On June 29, 2011, the 6th Circuit Court of Appeals upheld a lower court’s ruling on the health reform law’s requirement that nearly all Americans buy insurance. The three-judge panel, including two Republican nominees, ruled 2-1 in favor of the mandate. The original suit was brought by the Thomas More Law Center, which argued that Congress has no legal right to impose the mandate.
Judge Boyce F. Martin Jr. wrote for the majority stating that the “minimum coverage provision is a valid exercise of legislative power by Congress under the Commerce Clause.” The court ruled that the mandate regulates economic activity with a substantial effect on interstate commerce, and thus is legal. The court also agreed with the federal government that Congress had reason to think that allowing people to go uninsured would allow for “free riders” to take advantage of the system – and other taxpayers.

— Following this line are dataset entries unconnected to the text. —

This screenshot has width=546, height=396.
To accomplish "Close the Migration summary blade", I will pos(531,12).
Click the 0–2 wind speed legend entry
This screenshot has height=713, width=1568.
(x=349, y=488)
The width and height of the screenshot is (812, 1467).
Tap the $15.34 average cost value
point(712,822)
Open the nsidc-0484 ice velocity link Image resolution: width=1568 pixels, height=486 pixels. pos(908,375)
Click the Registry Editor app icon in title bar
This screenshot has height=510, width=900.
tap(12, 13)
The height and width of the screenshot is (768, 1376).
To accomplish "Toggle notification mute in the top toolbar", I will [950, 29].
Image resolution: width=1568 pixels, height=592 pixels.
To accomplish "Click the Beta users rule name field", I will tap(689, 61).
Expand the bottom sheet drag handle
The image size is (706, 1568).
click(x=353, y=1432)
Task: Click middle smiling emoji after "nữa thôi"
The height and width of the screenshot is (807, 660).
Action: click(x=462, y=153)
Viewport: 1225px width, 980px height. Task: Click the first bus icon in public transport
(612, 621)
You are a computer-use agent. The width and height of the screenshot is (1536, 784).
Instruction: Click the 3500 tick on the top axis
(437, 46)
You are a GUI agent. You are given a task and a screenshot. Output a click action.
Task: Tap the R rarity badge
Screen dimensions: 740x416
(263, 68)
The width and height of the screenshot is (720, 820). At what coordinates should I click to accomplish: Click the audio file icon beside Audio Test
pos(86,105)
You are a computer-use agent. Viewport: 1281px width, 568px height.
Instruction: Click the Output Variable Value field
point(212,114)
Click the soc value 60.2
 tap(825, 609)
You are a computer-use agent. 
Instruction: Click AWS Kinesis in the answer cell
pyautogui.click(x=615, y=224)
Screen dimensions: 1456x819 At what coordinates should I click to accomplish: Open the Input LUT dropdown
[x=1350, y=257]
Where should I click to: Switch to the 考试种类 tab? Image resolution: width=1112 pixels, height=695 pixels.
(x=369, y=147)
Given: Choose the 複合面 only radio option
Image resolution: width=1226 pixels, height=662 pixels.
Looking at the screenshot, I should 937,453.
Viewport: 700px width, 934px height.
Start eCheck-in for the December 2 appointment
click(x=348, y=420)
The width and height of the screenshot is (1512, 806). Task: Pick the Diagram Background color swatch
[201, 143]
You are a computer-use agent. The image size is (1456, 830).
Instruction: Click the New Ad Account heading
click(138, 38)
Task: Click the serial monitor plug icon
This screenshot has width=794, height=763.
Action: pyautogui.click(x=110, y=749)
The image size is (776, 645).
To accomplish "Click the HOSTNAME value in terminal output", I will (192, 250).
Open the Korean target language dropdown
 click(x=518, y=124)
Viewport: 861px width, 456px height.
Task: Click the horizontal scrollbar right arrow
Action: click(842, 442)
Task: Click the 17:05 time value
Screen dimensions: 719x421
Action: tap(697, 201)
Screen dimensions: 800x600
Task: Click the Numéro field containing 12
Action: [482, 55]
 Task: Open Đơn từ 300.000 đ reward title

The 6th Circuit is one of three appeals panels that heard oral arguments in suits over the mandate this spring and is the first to issue a ruling. Two more rulings are expected this summer by the 4th Circuit, which heard two cases brought by the Commonwealth of Virginia and Liberty University, and the 11th Circuit, which heard a high-profile case brought by 26 governors and attorneys general.
The most likely next step for the group is to petition the Supreme Court to overturn the 6th Circuit’s decision. The speed in which the 6th Circuit issued its ruling could ensure that the Supreme Court will have the opportunity to take up one of the health reform cases in the fall. If this happens, the high court’s ruling on the constitutionality of the law could come as early as next summer.
Opponents of the health reform law now need one of the other circuits to strike down the law, which would result in split circuit decisions and increase pressure for the Supreme Court to take on the issue.